The Oxidative Metabolism of Antarctic Fish: Some Peculiar Aspects of Cold Adaptation

1998 
Environmental factors are key determinants in the process of adaptation and evolution of living organisms. In this respect, analysis of biological systems from Antarctic fish may provide valuable insights on the molecular and cellular strategies which have been adopted in response to the very low environmental temperature which characterizes Antarctica. Hence, the temperature of the Antarctic Ocean varies from −1.86 °C at high latitudes to +5 °C towards the Antarctic Convergence. Moreover, seasonal variations in temperature are less than 0.2 °C close to the permanent ice shelf [1] and only 2.5 °C in the northern Antarctic [2]. Very likely these conditions have existed relatively unchanged for several million years [3]. Antarctic fish have therefore been forced to become highly specialized to cold conditions [4]. This extreme specialization is outlined by the fact that a water temperature of −1.8 °C, near the freezing point of sea water, is a condition which would be lethal for virtually all other fish.
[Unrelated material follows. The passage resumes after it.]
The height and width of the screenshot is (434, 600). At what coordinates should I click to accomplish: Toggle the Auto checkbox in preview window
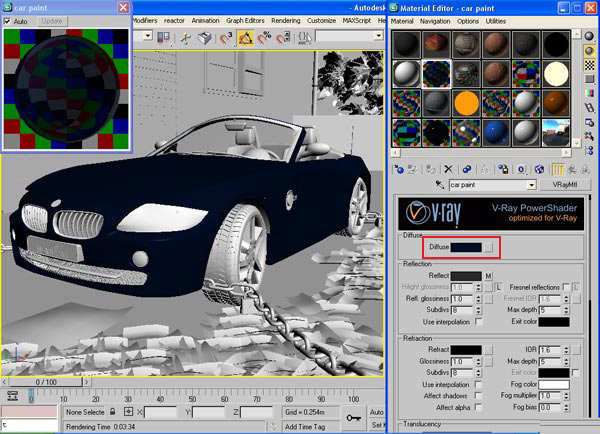point(8,20)
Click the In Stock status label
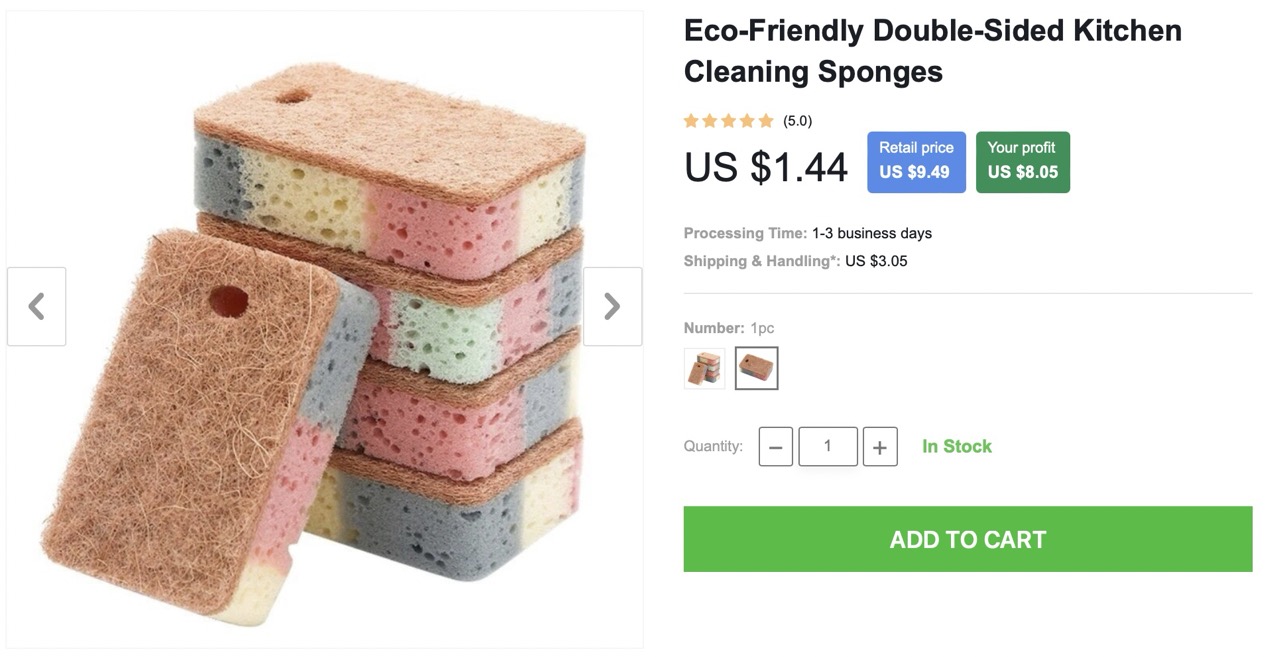Image resolution: width=1280 pixels, height=657 pixels. coord(957,446)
Among antarctic fishes the strong challenge of this extreme environmental condition has been overcome by a number of physiological and biochemical adaptation mechanisms, the most striking of which is the synthesis of freezing-point depressing molecules (antifreeze molecules), either peptides or glycopeptides, which protect the organism from ice crystal formation in a noncolligative way [5]. In addition, hematocrit of the blood is either substantially reduced or erythrocytes and hemoglobin are absent as in Channichthyidae [6, 7, 8].